Many councils have initiatives in place to address challenges with recruitment and retaining staff, but urgent progress is needed to have robust workforce plans in place at every council. This needs to: help financial sustainability; address wellbeing; link to future skill needs and drive many more shared services and roles across the public sector.

Jennifer Henderson, member of the Accounts Commission, said:

‘We all benefit from a skilled and motivated local government workforce; staff are the most important resource that councils have. Councils must fundamentally reform how they deliver services, and Scotland’s 260,000 council workers are crucial to this.

‘Councils need to align their existing workforce plans with their priorities so they can ensure their workforces are the right size and shape, and their staff have the skills they will need. In particular, they need to ensure workers have the digital skills necessary for the scale of changes ahead. We have seen many councils already responding to this challenge, and there are valuable opportunities for local bodies to learn from each other.’

For further information contact Joanna Mansell Tel: 07970331858
jmansell@audit-scotland.gov.uk or media@audit-scotland.gov.uk

Contact Information

Joanna Mansell
jmansell@audit.scot

Notes to editors

  1. As part of the audit of Best Value, auditors are asked to report on a specific thematic issue chosen each year by the Accounts Commission.
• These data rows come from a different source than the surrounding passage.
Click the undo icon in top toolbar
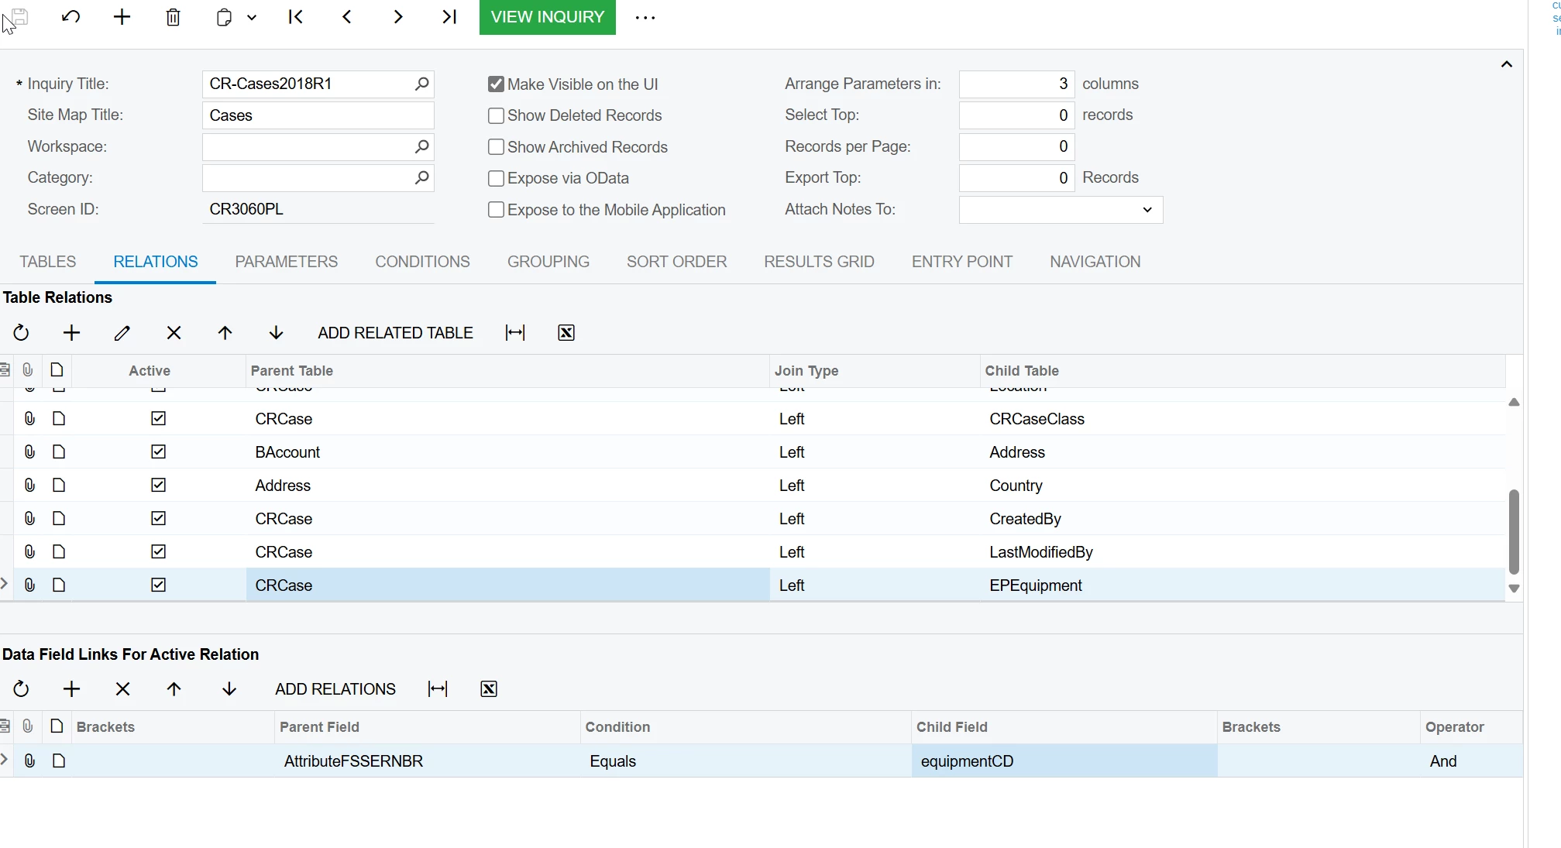The image size is (1561, 848). point(70,17)
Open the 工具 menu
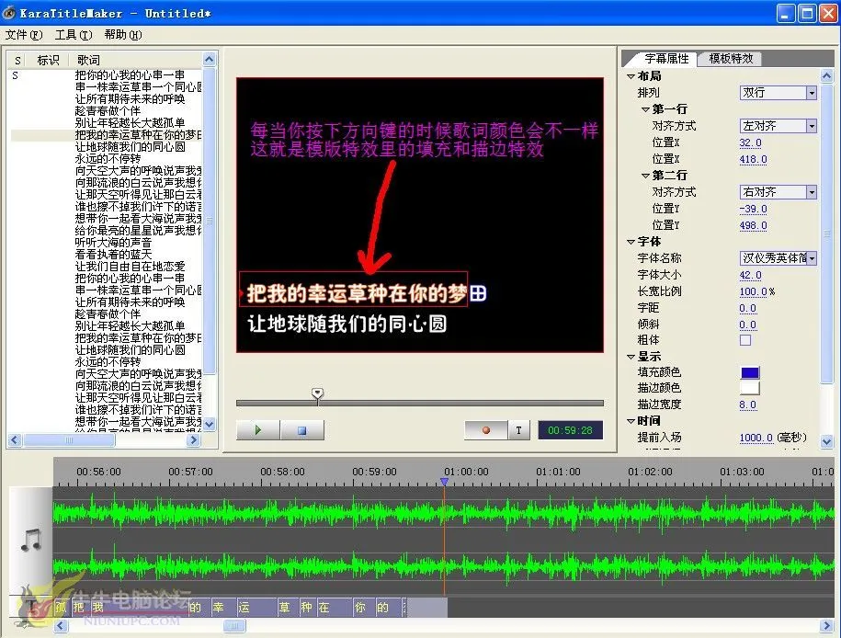This screenshot has height=638, width=841. coord(74,35)
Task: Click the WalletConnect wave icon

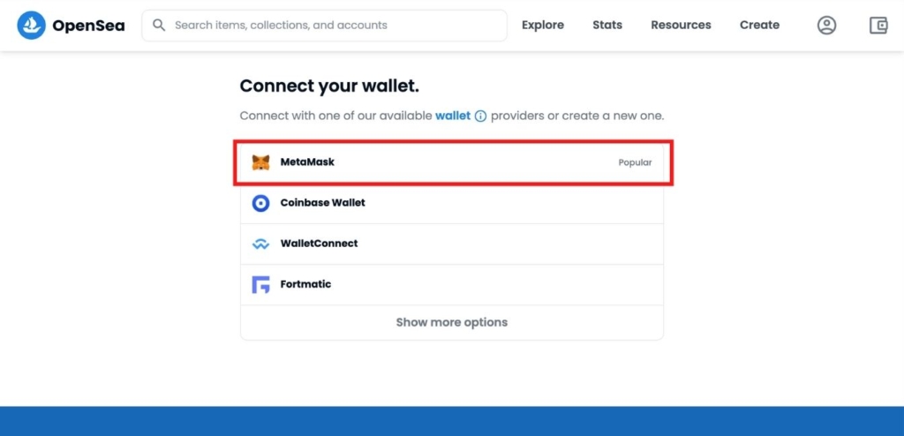Action: coord(260,244)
Auditors previously reported on the effectiveness of leadership, with reporting in 2023/24 focused on workforce innovation – how councils are responding to workforce challenges.

  2. All reports by the Accounts Commission and Auditor General published since 2000 are available at www.audit.scot
  • The Accounts Commission is the public spending watchdog for local government. It holds councils and various joint boards and committees in Scotland to account and help them improve. It operates impartially and independently of councils and of the Scottish Government, and meets and reports in public.
  • Audit Scotland is a statutory body set up in April 2000, under the Public Finance and Accountability (Scotland) Act 2000. It provides services to the Auditor General for Scotland and the Accounts Commission for Scotland.